**Extract to read:**
How to check if iPad is iPad Pro

Question

The new iPad pro has different dimension and resolutions. If I check based on screen width would it be correct? I havent upgraded to Xcode 7.1 nor do I have the device so I can't check it yet. Will this check work?

if([UIScreen mainScreen].bounds.size.width>1024)
    {
        // iPad is an iPad Pro
    }

Answer 1

You may use this

#define IS_IPAD (UI_USER_INTERFACE_IDIOM() == UIUserInterfaceIdiomPad)
#define SCREEN_WIDTH ([[UIScreen mainScreen] bounds].size.width)
#define SCREEN_HEIGHT ([[UIScreen mainScreen] bounds].size.height)
#define IS_IPAD_PRO_1366 (IS_IPAD && MAX(SCREEN_WIDTH,SCREEN_HEIGHT) == 1366.0)
#define IS_IPAD_PRO_1024 (IS_IPAD && MAX(SCREEN_WIDTH,SCREEN_HEIGHT) == 1024.0)

Then

 if (IS_IPAD_PRO_1366) {
    NSLog(@"It is ipad pro 1366");
  }

Answer 2

+(BOOL) isIpad_1024
{

    if ([UIScreen mainScreen].bounds.size.height == 1024) {
        return  YES;
    }
    return NO;
}

+(BOOL) isIpadPro_1366
{

    if ([UIScreen mainScreen].bounds.size.height == 1366) {
        return  YES;
    }
    return NO;
}

Answer 3

So far this macro seems to do the trick without any issues.

#define IS_IPAD_PRO (MAX([[UIScreen mainScreen]bounds].size.width,[[UIScreen mainScreen] bounds].size.height) > 1024)

Answer 4

As stated by HAS in their answer here, add this extension in your code:

public extension UIDevice {
    var modelName: String {
        var systemInfo = utsname()
        uname(&systemInfo)
        let machineMirror = Mirror(reflecting: systemInfo.machine)

**Collected data:**
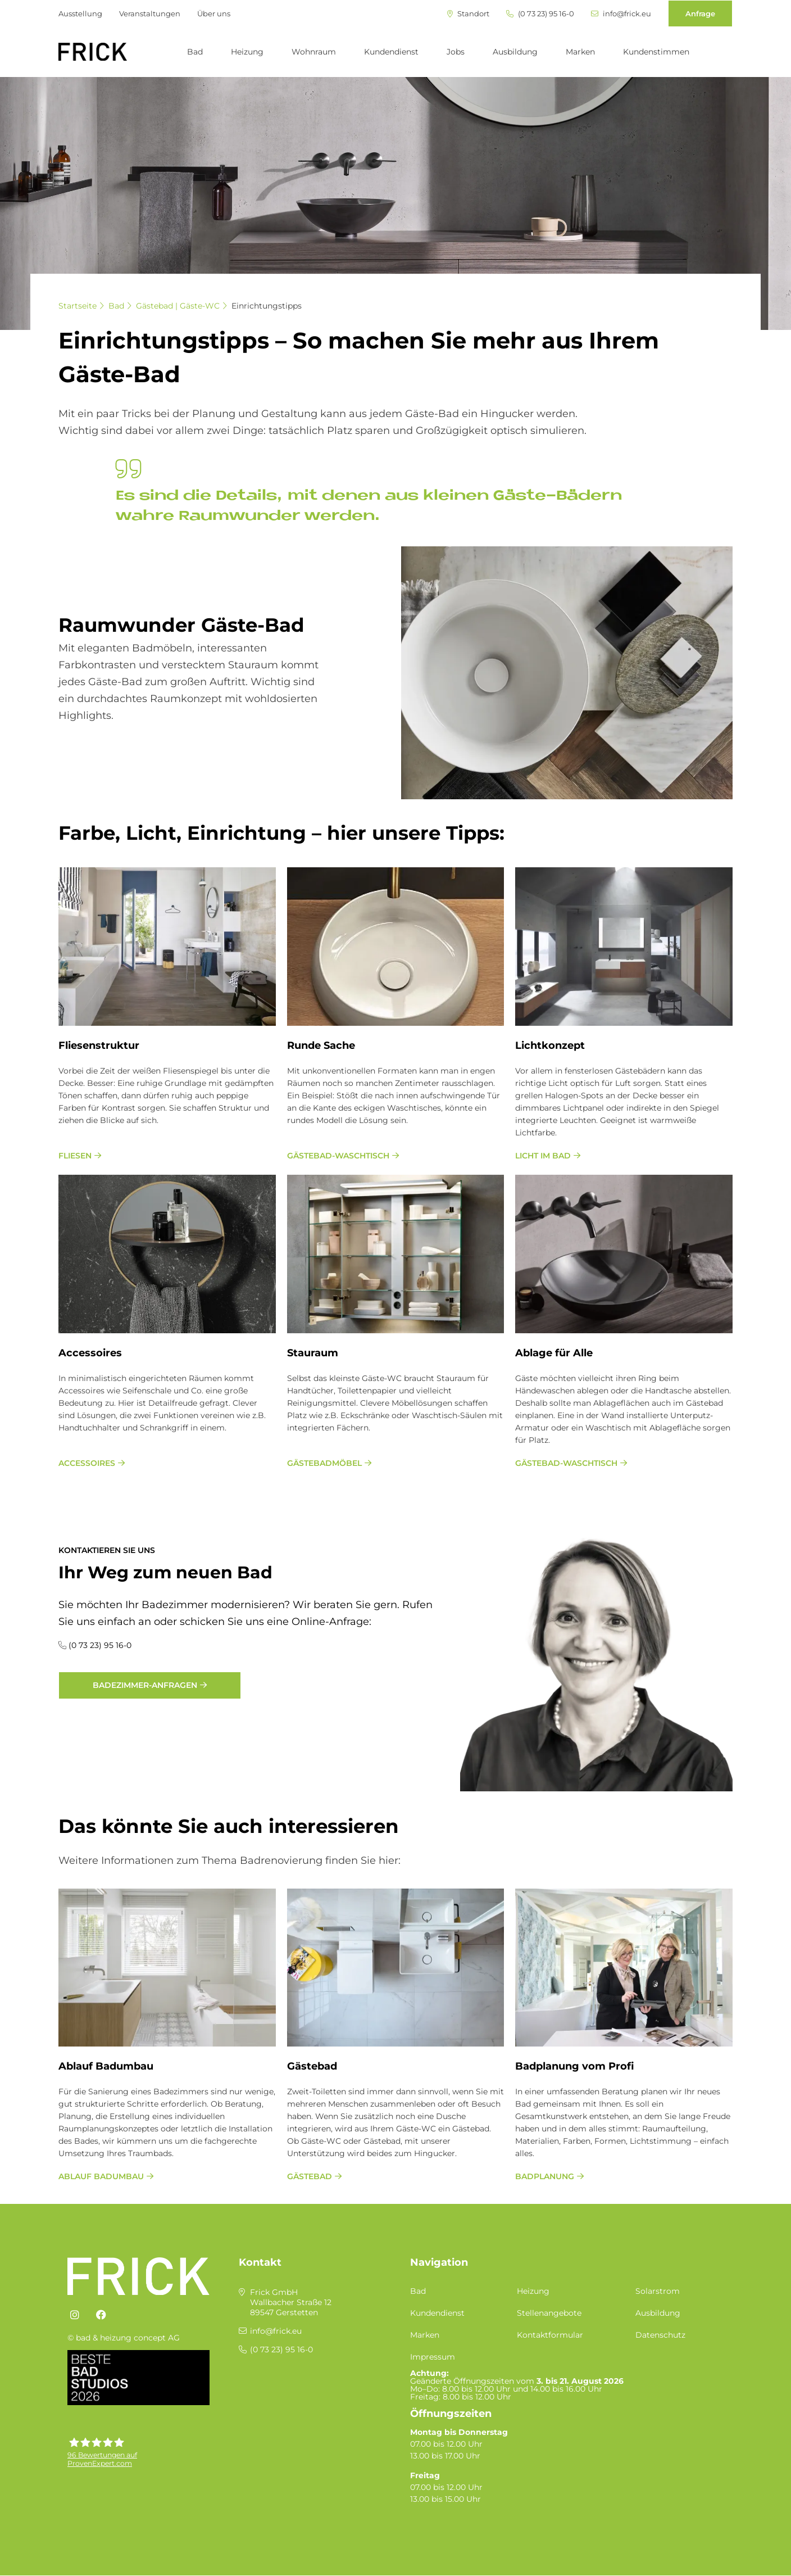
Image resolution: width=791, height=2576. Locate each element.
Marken (580, 52)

**Aim 1:**
Name every macro that the iPad Pro detection thread defines with #define.
**Aim 2:**
Extend the iPad Pro detection thread, picking up right after its last line.

**Response 1:**
IS_IPAD, SCREEN_WIDTH, SCREEN_HEIGHT, IS_IPAD_PRO_1366, IS_IPAD_PRO_1024, IS_IPAD_PRO

**Response 2:**
        let identifier = machineMirror.children.reduce("") { identifier, element in
            guard let value = element.value as? Int8 where value != 0 else { return identifier }
            return identifier + String(UnicodeScalar(UInt8(value)))
        }

        switch identifier {
        case "iPod5,1":                                 return "iPod Touch 5"
        case "iPod7,1":                                 return "iPod Touch 6"
        case "iPhone3,1", "iPhone3,2", "iPhone3,3":     return "iPhone 4"
        case "iPhone4,1":                               return "iPhone 4s"
        case "iPhone5,1", "iPhone5,2":                  return "iPhone 5"
        case "iPhone5,3", "iPhone5,4":                  return "iPhone 5c"
        case "iPhone6,1", "iPhone6,2":                  return "iPhone 5s"
        case "iPhone7,2":                               return "iPhone 6"
        case "iPhone7,1":                               return "iPhone 6 Plus"
        case "iPhone8,1":                               return "iPhone 6s"
        case "iPhone8,2":                               return "iPhone 6s Plus"
        case "iPad2,1", "iPad2,2", "iPad2,3", "iPad2,4":return "iPad 2"
        case "iPad3,1", "iPad3,2", "iPad3,3":           return "iPad 3"
        case "iPad3,4", "iPad3,5", "iPad3,6":           return "iPad 4"
        case "iPad4,1", "iPad4,2", "iPad4,3":           return "iPad Air"
        case "iPad5,1", "iPad5,3", "iPad5,4":           return "iPad Air 2"
        case "iPad2,5", "iPad2,6", "iPad2,7":           return "iPad Mini"
        case "iPad4,4", "iPad4,5", "iPad4,6":           return "iPad Mini 2"
        case "iPad4,7", "iPad4,8", "iPad4,9":           return "iPad Mini 3"
        case "iPad5,1", "iPad5,2":                      return "iPad Mini 4"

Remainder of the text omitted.